Summary Previous studies have indicated relative resistance to chemotherapy in the myelodysplastic syndromes (MDS) and associated acute leukaemia. To determine if multidrug resistance may contribute to chemoresistance in these disorders, we studied bone marrow specimens for P‐glycoprotein expression (P‐GP) by immunocytochemical staining with monoclonal antibodies reactive with cytoplasmic (C219) or surface epitopes (MRK16) of P‐GP. Forty‐five case specimens from 43 patients were studied, including 32 cases of primary MDS, seven cases of acute myeloid leukaemia (AML) following MDS, and six therapy‐related haematological disorders.

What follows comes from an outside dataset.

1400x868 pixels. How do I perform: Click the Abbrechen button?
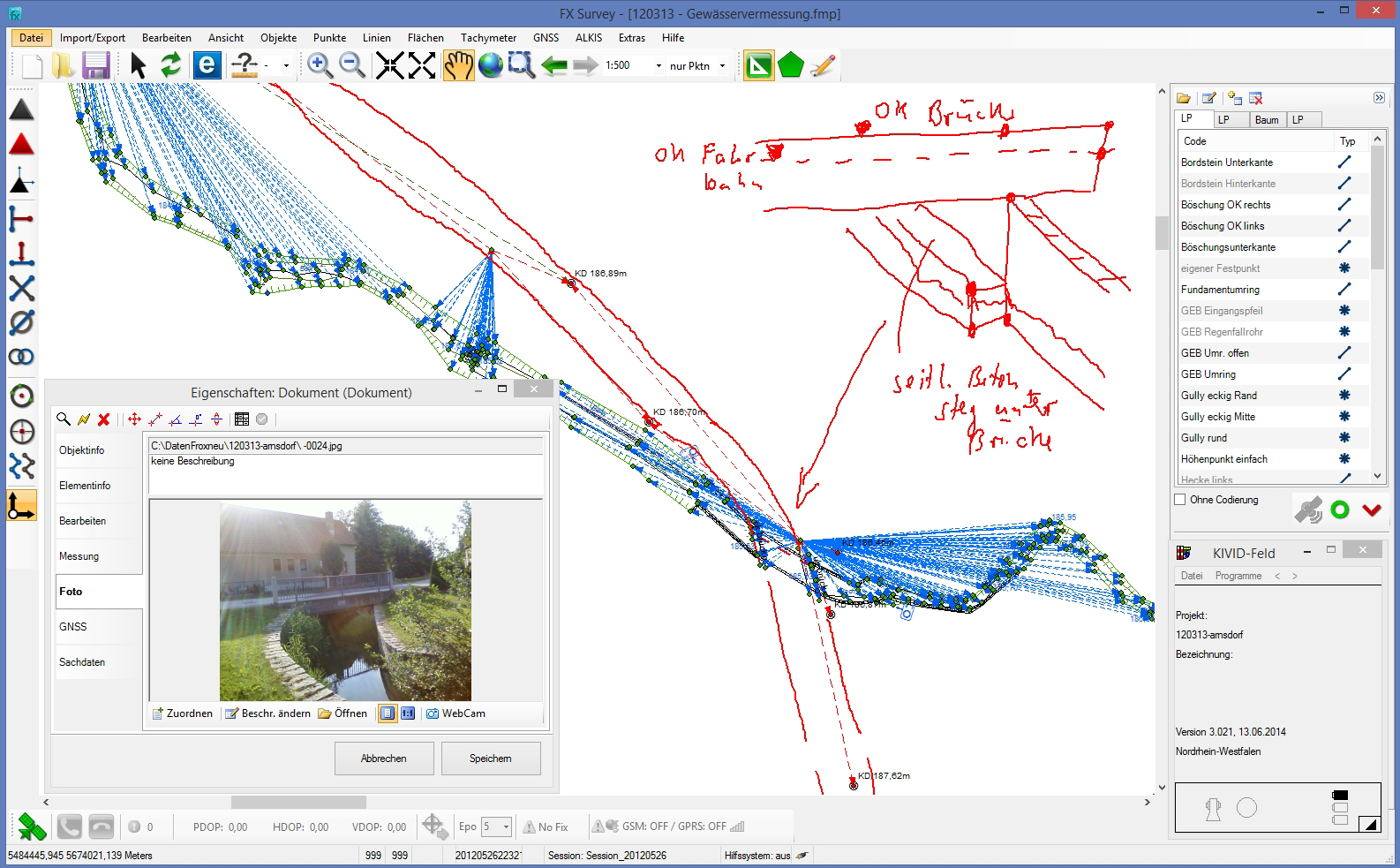pos(384,759)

Cytogenetic analysis was available on 36 specimens. Two staining patterns were detected: (1) cytoplasm and plasma membrane, and (2) staining restricted primarily to the nuclear‐cytoplasmic junction. P‐GP was detected in seven (22%) cases of primary MDS, four (57%) cases of AML evolving from MDS, and five (83%) cases of therapy‐related haematological disorders. Expression of P‐GP was restricted to blasts and leukaemic monocytes, and was otherwise absent from terminally differentiated blood cells. Analysis of the relation between P‐GP expression and reactivity with the human progenitor cell antigen CD34, revealed a highly significant association ( P = 0·001). P‐GP reactivity was distributed equally among normal and abnormal karyotypes and did not correlate with specific cytogenetic abnormalities. These findings indicate that multidrug resistance in MDS and karyotypically‐related haematological disorders is closely linked to a stem cell phenotype and may contribute to chemoresistance in these disorders.